Boredom and peace
The extra expense caused by Anna’s illness and my own was enough to be a sharp irritant, but was not crippling. Dadda worked harder, and the little business continued to float in the turbulent waters of Liverpool’s commerce. He engaged a girl for the office and a boy for that collecting which he was unable to do himself. Both were badly underpaid; the girl he kept by treating her with a kindliness and respect that were utterly foreign to anything she had known previously in her sixteen years of cheerless life, the boy by a combination of the same sympathy and the conviction that the business was going to prosper, and he with it. Both of them knew that Dadda himself walked over two miles to the shop to save the three halfpenny tram fare.
The strain told on him.
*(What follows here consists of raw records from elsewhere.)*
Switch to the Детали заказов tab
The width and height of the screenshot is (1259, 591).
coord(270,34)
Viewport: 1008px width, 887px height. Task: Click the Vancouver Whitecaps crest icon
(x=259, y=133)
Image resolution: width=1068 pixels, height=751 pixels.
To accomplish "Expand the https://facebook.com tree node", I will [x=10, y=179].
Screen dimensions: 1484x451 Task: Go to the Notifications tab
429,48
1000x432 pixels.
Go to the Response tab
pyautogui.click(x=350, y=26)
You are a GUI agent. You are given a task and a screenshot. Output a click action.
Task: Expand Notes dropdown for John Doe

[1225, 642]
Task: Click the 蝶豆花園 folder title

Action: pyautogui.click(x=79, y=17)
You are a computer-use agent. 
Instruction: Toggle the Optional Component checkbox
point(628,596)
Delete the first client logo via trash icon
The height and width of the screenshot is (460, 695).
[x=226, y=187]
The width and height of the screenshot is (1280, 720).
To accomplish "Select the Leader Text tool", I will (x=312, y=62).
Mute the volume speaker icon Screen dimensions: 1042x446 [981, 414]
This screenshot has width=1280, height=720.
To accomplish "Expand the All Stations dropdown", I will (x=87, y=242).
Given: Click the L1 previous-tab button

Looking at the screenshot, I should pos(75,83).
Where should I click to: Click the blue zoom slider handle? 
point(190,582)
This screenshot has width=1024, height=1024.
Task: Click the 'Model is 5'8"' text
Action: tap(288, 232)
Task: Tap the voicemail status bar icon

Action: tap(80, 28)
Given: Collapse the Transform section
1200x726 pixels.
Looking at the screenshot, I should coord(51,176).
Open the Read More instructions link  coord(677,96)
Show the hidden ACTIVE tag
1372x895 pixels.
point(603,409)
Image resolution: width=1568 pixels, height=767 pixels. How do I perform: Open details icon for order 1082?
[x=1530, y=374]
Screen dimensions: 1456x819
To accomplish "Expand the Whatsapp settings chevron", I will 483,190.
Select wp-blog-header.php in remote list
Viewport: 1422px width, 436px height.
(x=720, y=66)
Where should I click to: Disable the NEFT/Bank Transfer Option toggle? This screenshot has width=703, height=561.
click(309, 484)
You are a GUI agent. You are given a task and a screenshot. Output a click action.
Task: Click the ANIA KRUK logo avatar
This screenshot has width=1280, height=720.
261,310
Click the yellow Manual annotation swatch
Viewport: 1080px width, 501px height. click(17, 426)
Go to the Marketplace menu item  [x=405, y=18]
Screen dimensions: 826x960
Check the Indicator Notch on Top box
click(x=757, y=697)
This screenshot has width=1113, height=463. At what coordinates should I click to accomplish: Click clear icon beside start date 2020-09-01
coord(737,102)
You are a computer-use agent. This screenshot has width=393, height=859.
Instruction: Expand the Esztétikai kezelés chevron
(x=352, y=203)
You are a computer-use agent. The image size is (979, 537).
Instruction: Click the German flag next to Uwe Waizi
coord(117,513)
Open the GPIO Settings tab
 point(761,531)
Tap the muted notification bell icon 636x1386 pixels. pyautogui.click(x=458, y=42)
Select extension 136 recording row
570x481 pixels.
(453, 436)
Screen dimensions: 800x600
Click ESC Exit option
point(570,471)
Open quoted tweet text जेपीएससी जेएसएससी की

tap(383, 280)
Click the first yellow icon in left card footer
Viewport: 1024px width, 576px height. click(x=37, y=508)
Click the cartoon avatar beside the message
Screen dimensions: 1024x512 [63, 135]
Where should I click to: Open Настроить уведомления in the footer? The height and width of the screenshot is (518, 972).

Anna and I saw him very little, but on the occasions when we did his tiredness was apparent even to us, and it did not need Mamma’s reminders to keep us quiet and well-behaved. For that matter, we were not naturally noisy children, and in my case I was made even quieter by being, through my scalded limbs, immobilized for so long.
Now, if I think of boredom, my mind goes back to that time of sitting, propped up in an armchair, in the living-room at Cheviot Street. That is reasonable enough. But if I think of peace my mind goes back there too. The only difference is in the circumstances; in the one, cold rainy mornings and Mamma darting irritably between kitchen and wash-house – in the other, sleepy afternoons and sunbeams, heavy with the slow-dancing motes of Liverpool grime, lying across the table’s green baize and touching the wall clock. We have each our different springs; whatever conjunctions we make, the head-waters do not mingle.